The above list is a copy and paste of the output result of the following Python code. The environment used was Google Colaboratory.

print('|Color code| $(R, G, B)$ | $(H, S, V)$ |Complementary colors|Opposite color|')
print('| :---: | :--- | :--- | :---: | :---: |')
for r in range(0, 256, 51):
  for g in range(0, 256, 51):
    for b in range(0, 256, 51):
      r_c, g_c, b_c = get_complementary_colors(r, g, b)
      r_o, g_o, b_o = get_opposite_colors(r, g, b)
      h, s, v = get_hsv_colors(r, g, b)
      color_code = '`#' + format(r, '02x') + format(g, '02x') + format(b, '02x') + '`' #Convert to hexadecimal
      rgb = '$({}, {}, {})$'.format(r, g, b)
      hsv = '$({}, {}, {})$'.format(h, s, v)
      color_code_comp = '`#' + format(r_c, '02x') + format(g_c, '02x') + format(b_c, '02x') + '`'
      color_code_opposit = '`#' + format(r_o, '02x') + format(g_o, '02x') + format(b_o, '02x') + '`'
      print('| {} | {} | {} | {} | {} |'.format(color_code, rgb, hsv, color_code_comp, color_code_opposit))

The function is:

def get_complementary_colors(r, g, b):
  """Function to calculate complementary colors"""
  tmp = max(r, g, b) + min(r, g, b)
  return tmp - r, tmp - g, tmp - b

def get_opposite_colors(r, g, b):
  """Function to calculate the opposite color"""
  return 255 - r, 255 - g, 255 - b

def get_hsv_colors(r, g, b):
  """
Function to calculate HSV
Use a cylinder model
  h, s,The range of possible values for v is
  h : 0 - 360
  s : 0 - 255
  v : 0 - 255
And
  """
  r /= 255
  g /= 255
  b /= 255
  max_rgb = max(r, g, b)
  min_rgb = min(r, g, b)
  v = max_rgb
  if v == 0 or v == min_rgb:
    h = 0
    s = 0
  else:
    s = (max_rgb - min_rgb) / max_rgb
    if min_rgb == b:
      h = 60 * (g - r)/(max_rgb - min_rgb) + 60
    elif min_rgb == r:
      h = 60 * (b - g)/(max_rgb - min_rgb) + 180
    elif min_rgb == g:
      h = 60 * (r - b)/(max_rgb - min_rgb) + 300
  h %= 360
  s *= 255
  v *= 255
  return int(h), int(s), int(v)

For HSV, the same result can be obtained by the following calculation using OpenCV.

import cv2
import numpy as np

def get_hsv_colors_cv2(r, g, b):
  """Function to calculate HSV (using OpenCV)"""
  bgr = np.uint8([[[b, g, r ]]])
  hsv = cv2.cvtColor(bgr, cv2.COLOR_BGR2HSV)
  h = hsv[0][0][0]
  s = hsv[0][0][1]
  v = hsv[0][0][2]
  h *= 2 #0 in openCV-For 180
  return h, s, v

Web safe color

Web-safe colors are colors that are displayed in the same way even in different environments such as browsers and operating systems.
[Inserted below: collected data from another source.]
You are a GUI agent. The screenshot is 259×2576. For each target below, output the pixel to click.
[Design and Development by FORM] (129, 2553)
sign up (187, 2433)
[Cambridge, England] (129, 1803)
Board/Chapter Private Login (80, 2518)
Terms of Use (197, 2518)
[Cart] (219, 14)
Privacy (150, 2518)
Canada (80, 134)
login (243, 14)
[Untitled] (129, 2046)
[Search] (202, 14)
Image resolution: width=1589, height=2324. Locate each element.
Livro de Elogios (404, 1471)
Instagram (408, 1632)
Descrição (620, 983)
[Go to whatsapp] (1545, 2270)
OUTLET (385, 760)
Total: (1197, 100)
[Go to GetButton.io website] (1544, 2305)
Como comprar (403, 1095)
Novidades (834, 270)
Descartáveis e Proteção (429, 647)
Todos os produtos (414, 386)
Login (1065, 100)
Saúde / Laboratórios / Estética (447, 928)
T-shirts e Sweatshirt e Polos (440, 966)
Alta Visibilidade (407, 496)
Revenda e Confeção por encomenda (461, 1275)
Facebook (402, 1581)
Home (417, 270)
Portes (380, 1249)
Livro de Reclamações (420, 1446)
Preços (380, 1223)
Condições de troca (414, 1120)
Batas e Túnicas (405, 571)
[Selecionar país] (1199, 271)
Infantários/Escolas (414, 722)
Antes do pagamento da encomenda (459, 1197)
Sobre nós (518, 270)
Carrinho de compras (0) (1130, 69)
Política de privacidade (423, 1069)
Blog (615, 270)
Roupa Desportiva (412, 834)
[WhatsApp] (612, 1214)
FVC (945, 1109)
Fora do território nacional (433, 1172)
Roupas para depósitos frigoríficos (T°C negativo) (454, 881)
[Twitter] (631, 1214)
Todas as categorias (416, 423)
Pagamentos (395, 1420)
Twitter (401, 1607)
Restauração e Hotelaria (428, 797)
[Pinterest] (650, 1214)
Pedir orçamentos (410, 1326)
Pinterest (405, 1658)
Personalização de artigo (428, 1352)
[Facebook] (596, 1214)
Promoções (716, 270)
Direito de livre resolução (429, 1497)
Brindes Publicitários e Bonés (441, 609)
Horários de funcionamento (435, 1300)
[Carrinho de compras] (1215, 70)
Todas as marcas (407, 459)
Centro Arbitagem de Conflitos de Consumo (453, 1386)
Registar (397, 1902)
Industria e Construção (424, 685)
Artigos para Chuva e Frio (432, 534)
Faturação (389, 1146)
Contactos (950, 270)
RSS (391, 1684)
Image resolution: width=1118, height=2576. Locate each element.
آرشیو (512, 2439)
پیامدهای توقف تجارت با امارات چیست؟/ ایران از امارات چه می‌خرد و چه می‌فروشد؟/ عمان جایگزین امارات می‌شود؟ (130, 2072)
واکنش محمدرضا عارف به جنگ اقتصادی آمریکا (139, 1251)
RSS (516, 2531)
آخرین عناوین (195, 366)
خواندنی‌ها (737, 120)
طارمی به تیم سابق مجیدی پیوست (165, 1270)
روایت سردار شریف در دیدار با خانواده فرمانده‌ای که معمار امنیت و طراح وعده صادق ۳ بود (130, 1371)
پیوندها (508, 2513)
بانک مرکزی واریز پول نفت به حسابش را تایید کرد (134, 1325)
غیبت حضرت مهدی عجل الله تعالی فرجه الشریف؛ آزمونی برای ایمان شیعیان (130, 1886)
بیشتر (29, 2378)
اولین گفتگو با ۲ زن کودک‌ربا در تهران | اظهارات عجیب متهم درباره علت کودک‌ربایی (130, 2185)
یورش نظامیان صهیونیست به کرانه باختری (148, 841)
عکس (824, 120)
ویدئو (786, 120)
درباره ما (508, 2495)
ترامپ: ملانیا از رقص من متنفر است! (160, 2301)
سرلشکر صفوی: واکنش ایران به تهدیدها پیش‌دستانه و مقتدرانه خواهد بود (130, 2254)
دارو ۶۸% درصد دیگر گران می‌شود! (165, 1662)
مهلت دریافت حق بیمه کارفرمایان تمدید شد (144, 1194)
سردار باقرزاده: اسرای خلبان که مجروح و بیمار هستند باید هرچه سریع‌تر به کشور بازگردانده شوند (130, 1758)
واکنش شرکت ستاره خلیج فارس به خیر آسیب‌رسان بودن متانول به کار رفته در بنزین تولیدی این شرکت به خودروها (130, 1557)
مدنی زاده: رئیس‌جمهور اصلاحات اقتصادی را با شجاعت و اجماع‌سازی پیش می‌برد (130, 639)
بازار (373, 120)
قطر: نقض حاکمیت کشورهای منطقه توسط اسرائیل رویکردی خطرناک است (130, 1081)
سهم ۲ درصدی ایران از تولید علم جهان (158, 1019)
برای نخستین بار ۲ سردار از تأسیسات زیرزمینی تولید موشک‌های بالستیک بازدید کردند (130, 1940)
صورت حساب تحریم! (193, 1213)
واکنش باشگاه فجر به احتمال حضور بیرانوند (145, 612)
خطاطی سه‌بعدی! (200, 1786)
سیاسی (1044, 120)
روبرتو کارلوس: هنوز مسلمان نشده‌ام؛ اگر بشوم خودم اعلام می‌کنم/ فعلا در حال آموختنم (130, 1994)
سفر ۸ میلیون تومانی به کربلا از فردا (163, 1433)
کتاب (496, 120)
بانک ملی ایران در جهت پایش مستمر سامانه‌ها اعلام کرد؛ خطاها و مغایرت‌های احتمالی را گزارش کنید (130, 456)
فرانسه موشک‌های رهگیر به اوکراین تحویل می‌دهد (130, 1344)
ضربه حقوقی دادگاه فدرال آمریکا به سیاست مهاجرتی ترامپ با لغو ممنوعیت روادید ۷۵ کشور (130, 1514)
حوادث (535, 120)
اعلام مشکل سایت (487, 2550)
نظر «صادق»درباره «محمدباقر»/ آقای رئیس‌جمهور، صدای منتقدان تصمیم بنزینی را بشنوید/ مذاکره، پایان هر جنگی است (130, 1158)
RGB is divided into 6 levels (00, 33, 66, 99, CC, FF in hexadecimal notation), and the colors can be combined. There are 216 colors in all.

RGB RGB is a method of expressing colors by combining the three colors of red (** R ** ed), green (** G ** reen), and blue (** B ** lue). It is a general color expression method.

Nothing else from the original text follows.